An exact transcription of the lines from the one holding "Click the draw.io orange logo" to the end of the entries below, and nothing more, is the required answer. Please omit the pictures.
===== Data for this exercise =====
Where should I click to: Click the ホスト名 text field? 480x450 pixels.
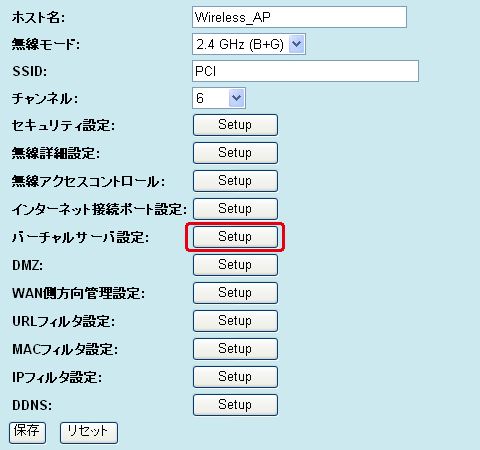[x=299, y=17]
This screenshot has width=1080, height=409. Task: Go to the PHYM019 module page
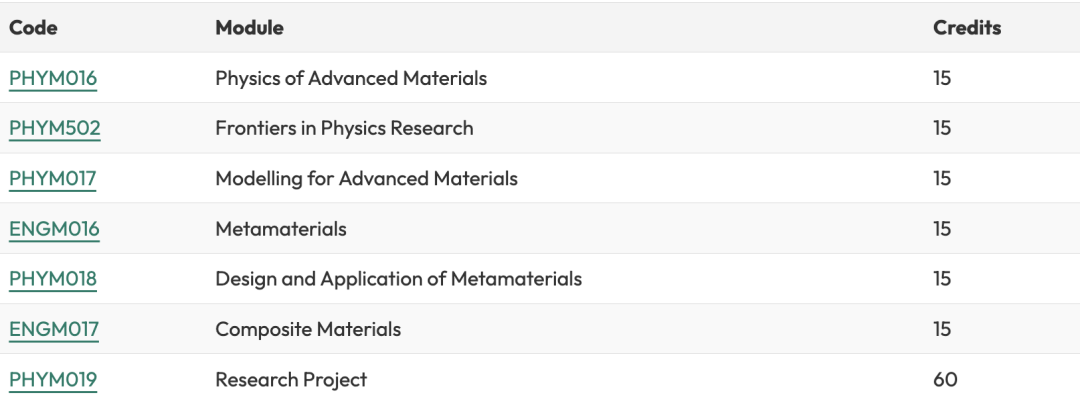point(53,379)
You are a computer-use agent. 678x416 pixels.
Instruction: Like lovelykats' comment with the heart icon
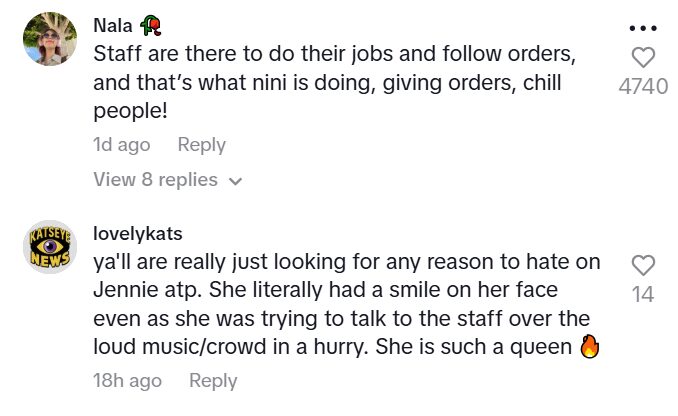pyautogui.click(x=643, y=265)
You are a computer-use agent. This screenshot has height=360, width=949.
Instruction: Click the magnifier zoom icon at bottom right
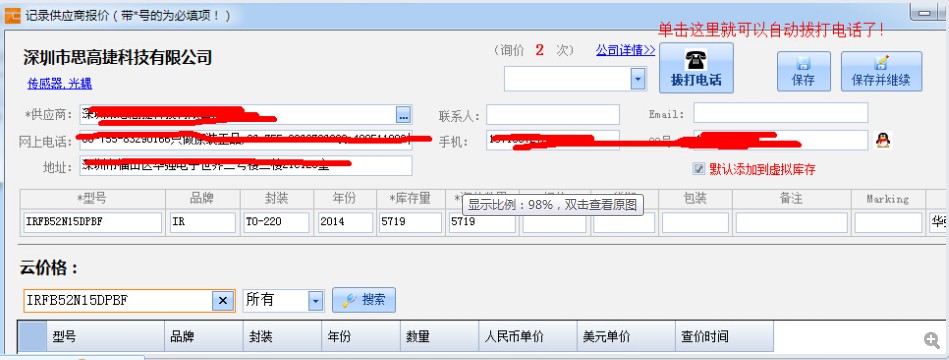932,340
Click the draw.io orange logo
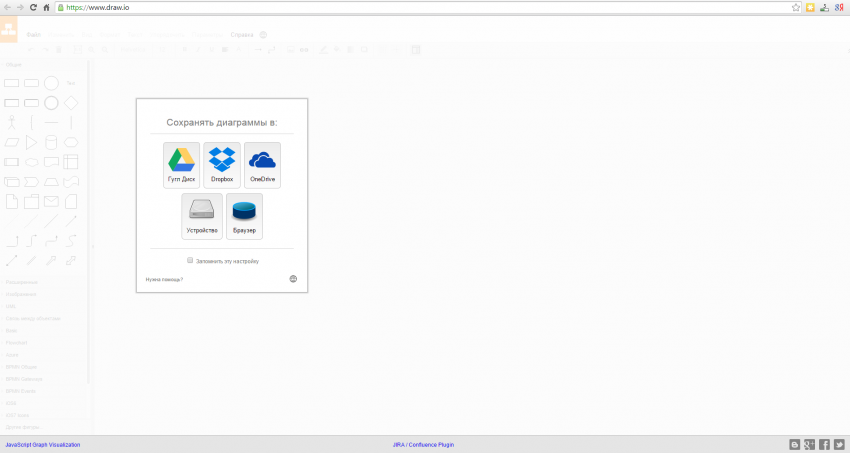 point(9,30)
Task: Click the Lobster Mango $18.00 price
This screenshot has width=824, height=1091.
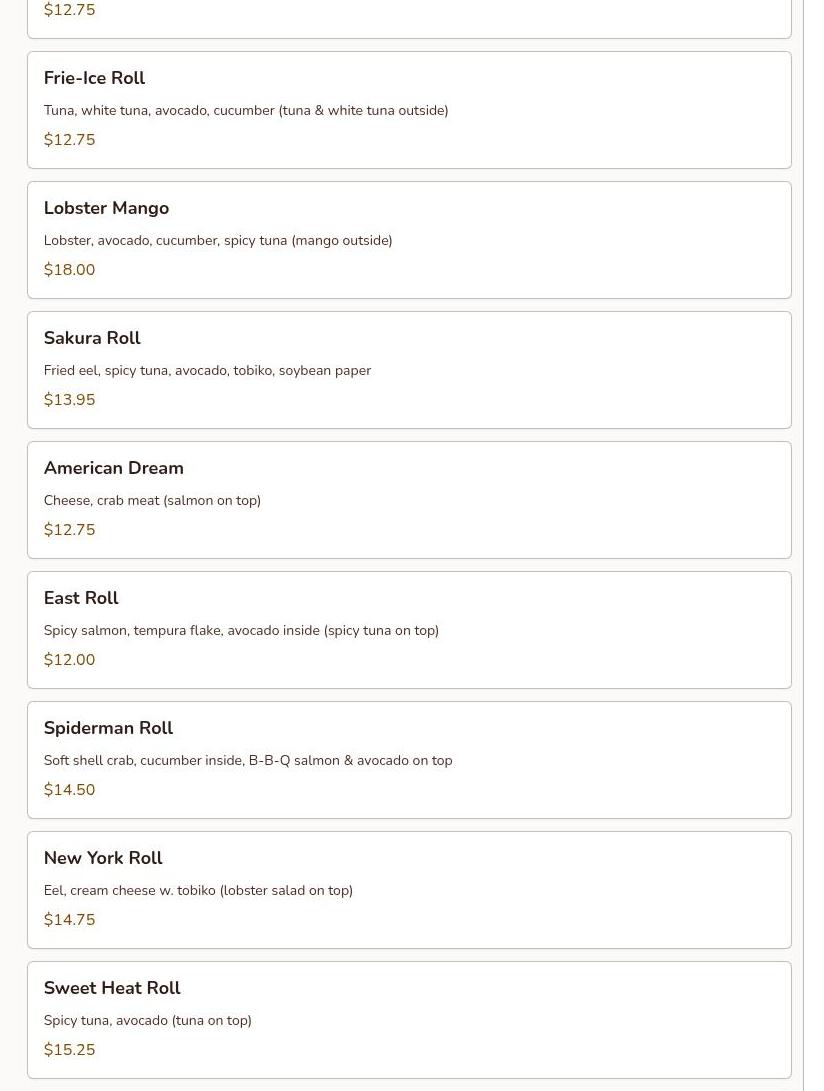Action: (x=70, y=269)
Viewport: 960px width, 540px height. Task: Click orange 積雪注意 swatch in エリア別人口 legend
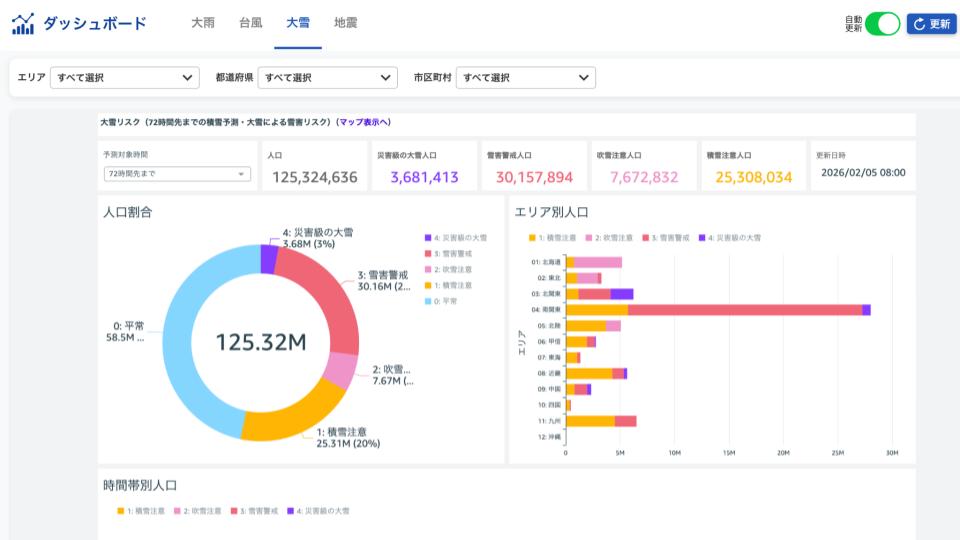tap(533, 238)
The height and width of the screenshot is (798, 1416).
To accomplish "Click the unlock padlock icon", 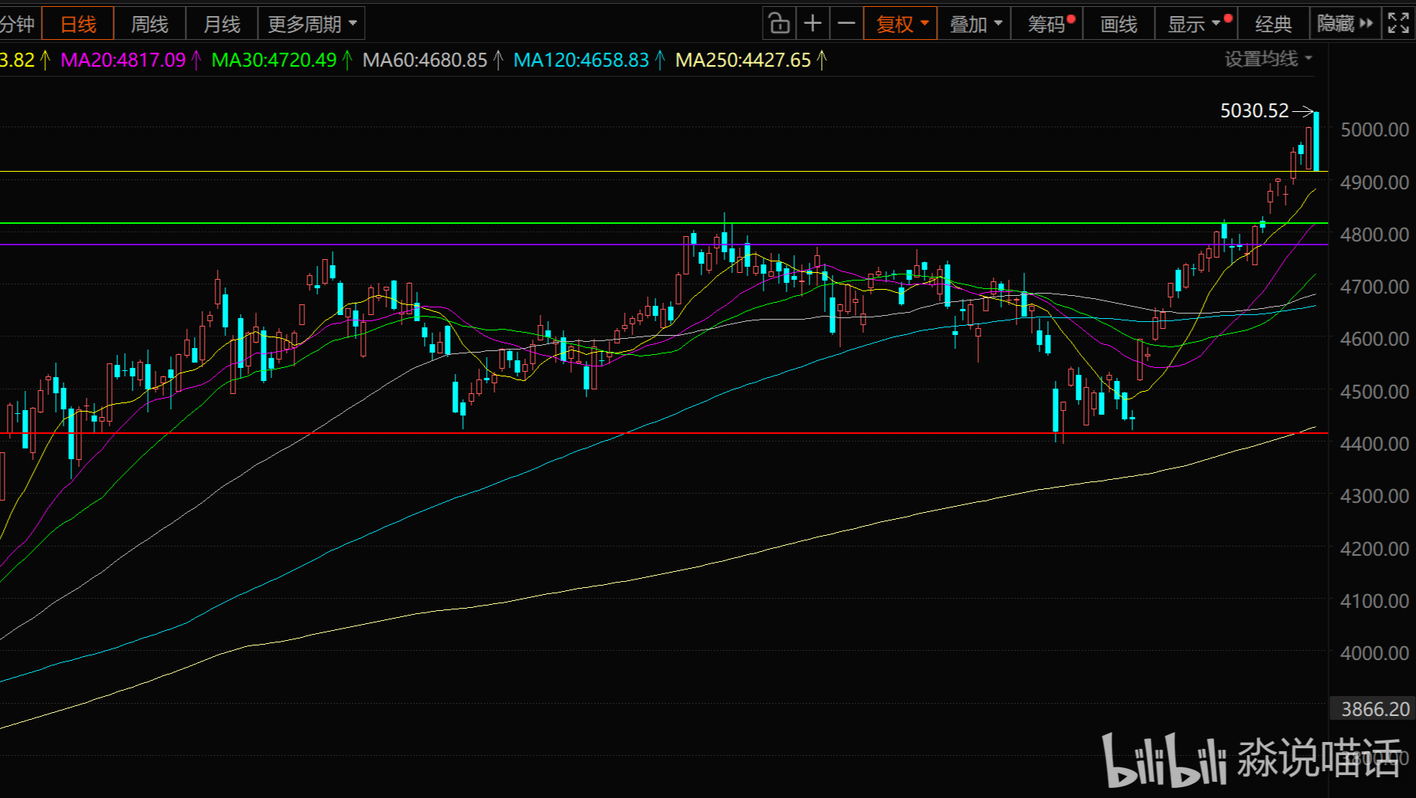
=====
Answer for this exercise
Click the draw.io orange logo
 point(9,30)
Task: Click the Lobster Mango $18.00 price
This screenshot has width=824, height=1091.
Action: (x=70, y=269)
Viewport: 960px width, 540px height. Task: Click orange 積雪注意 swatch in エリア別人口 legend
tap(533, 238)
The height and width of the screenshot is (798, 1416).
To accomplish "Click the unlock padlock icon", 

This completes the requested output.